In this study cassava root meal was incorporated in broiler diet as a replacement of 0, 25, 50 or 75% of grain sorghum energy. Chick performance, carcass yield and meat chemical compsition were evaluated .
Material and Methods:
Two * hundred – and – forty one – day – old chicks (Lohmann) were used . Chicks were fed on a mixture of equal proportion of the four experimentral diets for one week. Thereafter hundred – and – sixty – eight chicks were selected and distributed into 24 pens each containing an equal weight and number. The pens were then randomly allocated to four exerimental diets.

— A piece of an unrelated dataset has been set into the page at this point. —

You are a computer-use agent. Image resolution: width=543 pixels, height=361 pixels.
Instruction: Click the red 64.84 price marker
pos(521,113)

Diet I was the control while in diets 2, 3 and 4 cassava root meal energy replaced 25, 50 and 75% of grain sorghum energy of the control diet. The four experimental diets were adjusted to contain similar concentrations of Metabolizable Energy (ME) and crude protein (Table 1). No trace elements or vitamins were added other than those supplied by the super concentrates. Diets were offered in mash form on ad-Libitum bases, while water was available all the time. Food intake was recorded daily and the liveweight of each pen was taken weekly.

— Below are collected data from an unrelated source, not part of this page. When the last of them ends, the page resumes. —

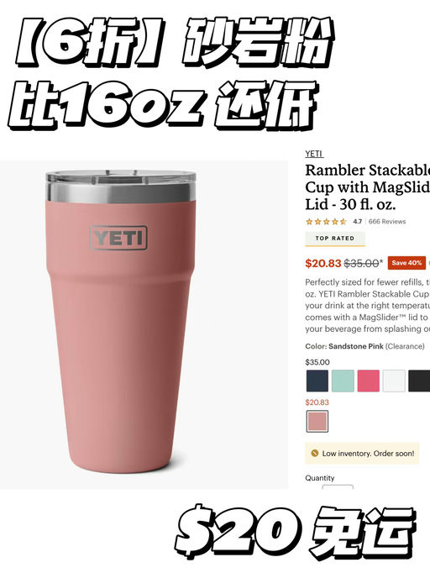Click the low inventory warning icon

(x=314, y=453)
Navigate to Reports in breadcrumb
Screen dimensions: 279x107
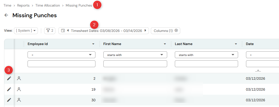[x=23, y=5]
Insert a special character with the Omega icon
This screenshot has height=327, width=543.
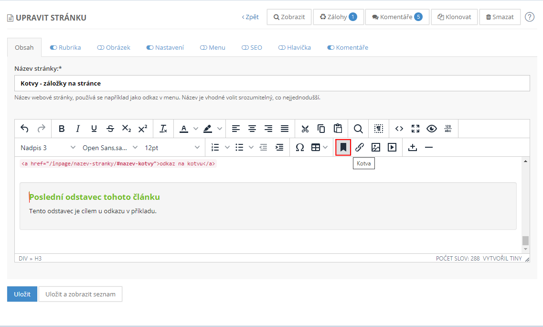300,147
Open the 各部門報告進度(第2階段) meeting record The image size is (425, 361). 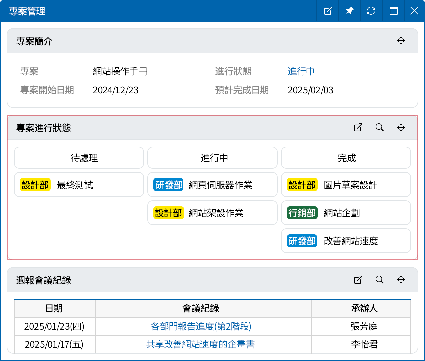(x=201, y=326)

After 8 weeks birds were individually weighed after an overnight fast (except for water) and slaughtered without stunning. Birds were then scalded, manually plucked, washed and allowed to drain on a wooden table, Evisceration was performed by a ventral cut and viscera as well as thoracic organs were removed and weighed to give total viscera weight. Internal organs and heads and shanks were then individually weighed. Total viscera weight and that of internal organs were expressed as percentages of slaughter weight. Eviscerated carcasses were Five carcasses were randomly selected from each pen for dissection. Breast, thigh and drum stick were removed, individually weighed and dissected into meat (including skin, tendons and subcutaneous fat) and
bone. The weight of each component was recorded and expressed as a percentage of joint weight .

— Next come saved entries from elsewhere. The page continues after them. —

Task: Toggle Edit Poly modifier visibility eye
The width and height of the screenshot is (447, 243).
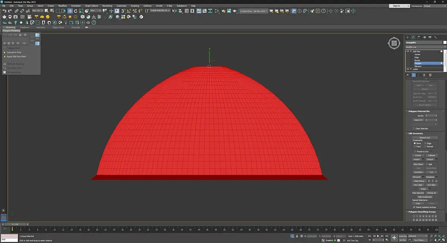Action: pyautogui.click(x=408, y=51)
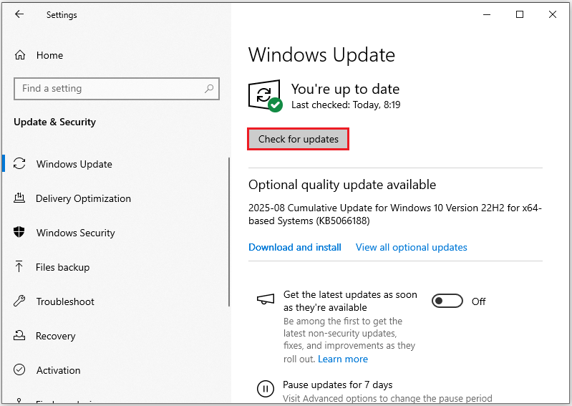This screenshot has height=406, width=572.
Task: Click the Delivery Optimization icon
Action: click(20, 198)
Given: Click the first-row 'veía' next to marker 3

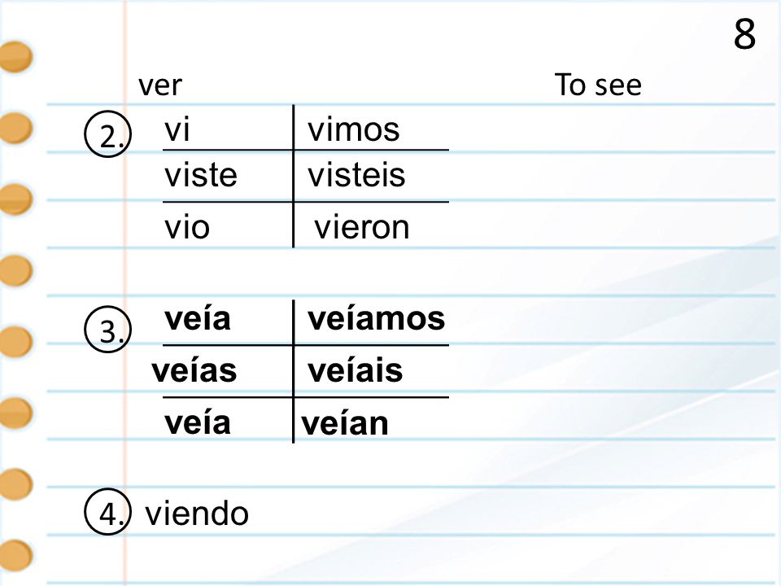Looking at the screenshot, I should 198,318.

The meat from the three joints was minced twice, thoroughly hand mixed and analyzed for moisture, protein, fat and ash as in Association
of Official Analytical Chemist (1975). Data were statistically analyzed as in Snedecor and Cochran (1967).
RESULTS
Chick Performance:
Replacement of grain sorghum by cassava root meal energy up to 50% in broiler diets reduced final body weight in comparison with the control group but not significantly (table 2). Only in group 4 where cassava replaced 75% of grain sorghum energy the reduction in final body weight was significant (P < 0.05). Liveweight gain decreases with the increase of cassava root meal energy and was significant (P < 0.05) only at the high level of cassava.
Food intake though not significantly different among the various dietary groups was lower in the groups fed cassava containing diets than in the control. Groups 2 and 4 where cassava replaced 50 and 75% of grain sorghum energy had the lowest food intake.
Substitution of grain sorghum energy by cassava root meal energy up to 50% did not induce any significant reduction in feed conversion efficiency compared with the control group (Table 2). However, a significant (P < 0.05) reduction in feed conversion officiency was found when 75% of grain sorghum energy was replaced by cassava.
Carcass Characteristics and meat Chemical Composition :
Cold eviscerated carcass weight was significantly (P < 0.05) lighter in chicks raised on the diet containing 75% of cassava root meal energy than on other levels. Birds raised on diets containing 25%, 50% or no cassava (control) had similar eviscerated carcasses (Table 3). Dressing percentage showed the same trend as eviscerated carcass weight. Muscle : bone ratio was also not significantly different among the different groups.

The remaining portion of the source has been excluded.